Australian Parliament House rape | Complainant testifies against Bruce Lehrmann

The complainant said she felt “trapped” during the alleged rape in the Australian Parliament House

October 05, 2022 12:52 pm | Updated 03:27 pm IST - Canberra:

Bruce Lehrmann, centre, arrives at the Australian Capital Territory Supreme Court in Canberra, Australia, on October 4, 2022.

Bruce Lehrmann, centre, arrives at the Australian Capital Territory Supreme Court in Canberra, Australia, on October 4, 2022. | Photo Credit: AP

A government staffer testified on October 5 about being raped by a colleague in the Australian Parliament House and described her fears of not being believed because of the disparity in their workplace statuses.

Brittany Higgins became the first witness to testify against Bruce Lehrmann, 27, who has pleaded not guilty in the Australian Capital Territory Supreme Court to a charge of sexual intercourse without consent in a Minister's office in March 2019. He faces a potential 12-year prison sentence if convicted.

Ms. Higgins said she was a 24-year-old staffer in an administrative role in then-Defence Industry Minister Linda Reynolds' office while Mr. Lehrmann had a more senior role as a Ministerial advisor.

The pair had gone back to Parliament House early one Saturday morning after a night of heavy drinking with colleagues.

Ms. Higgins said she thought Mr. Lehrmann wanted to collect documents from Reynolds' office, where she fell asleep on a couch and was awoken by Mr. Lehrmann raping her. Ms. Higgins said she felt “trapped, not human” as Mr. Lehrmann hovered over her, grunting and making noise. She said she started crying and told him to stop but he continued.

Ms. Higgins decided to have Mr. Lehrmann charged last year and the jury on Wednesday heard her video-recorded police interview from February 2021.

She told police that when she returned to work on Monday, two days after the alleged rape, she feared she would be fired because the two of them entering the Minister's office was flagged as a security breach. “I knew what had happened to me was wrong, I knew I hadn't consented,” she said.

She told police she didn't think anyone would believe her story and figured Mr. Lehrmann's words carried more weight than hers because of his more senior role.

“He was in the office on Monday. … He didn't seem ashamed (or) upset,” Ms.
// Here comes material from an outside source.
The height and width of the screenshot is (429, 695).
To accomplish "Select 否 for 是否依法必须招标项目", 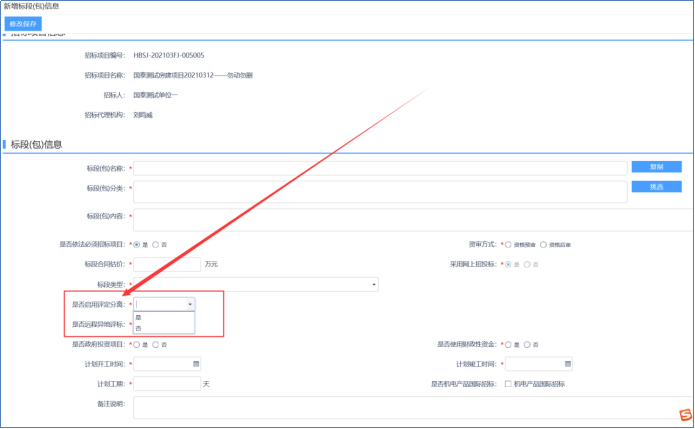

Higgins said. “It just didn't feel like something he wanted to address.” She told police when she identified the incident as a sexual assault to her former chief of staff, “the gears shifted.” “It became less about me and more political, in a sense,” she said.
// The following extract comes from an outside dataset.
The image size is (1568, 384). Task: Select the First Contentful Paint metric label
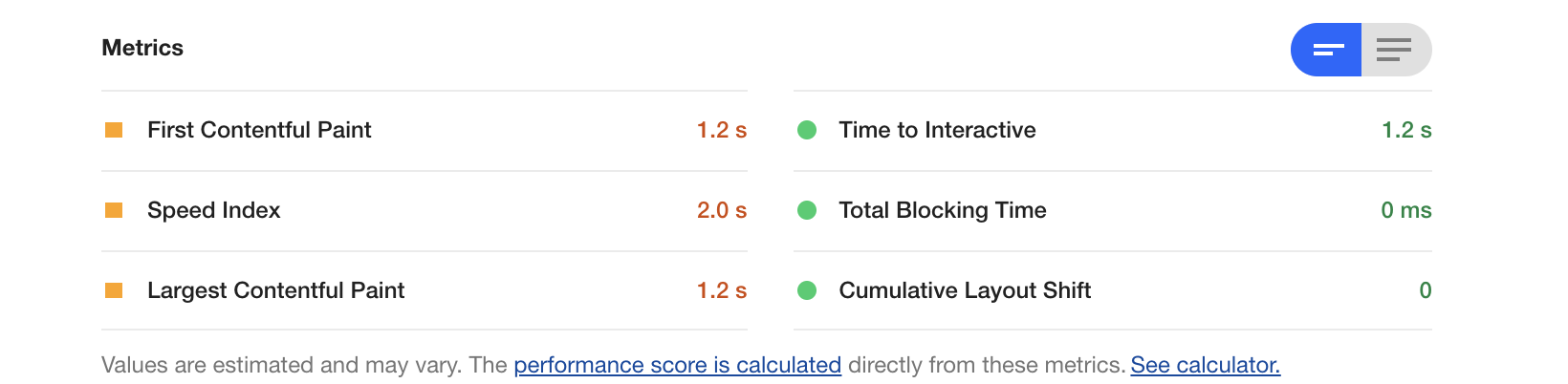coord(259,130)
Defence lawyer Steven Whybrow told the jury Ms. Higgins' allegations had not been tested or proven and Mr. Lehrmann denied having sex with her.

Prosecutor Shane Drumgold flagged more than 50 witnesses who could be called to give evidence during the trial, which is expected to last between four and six weeks.

Among the witnesses are Reynolds as well as former government Ministers Michaelia Cash and Steven Ciobo. The Associated Press does not usually identify alleged victims of sexual assault, but Ms. Higgins has chosen to identify herself in the media.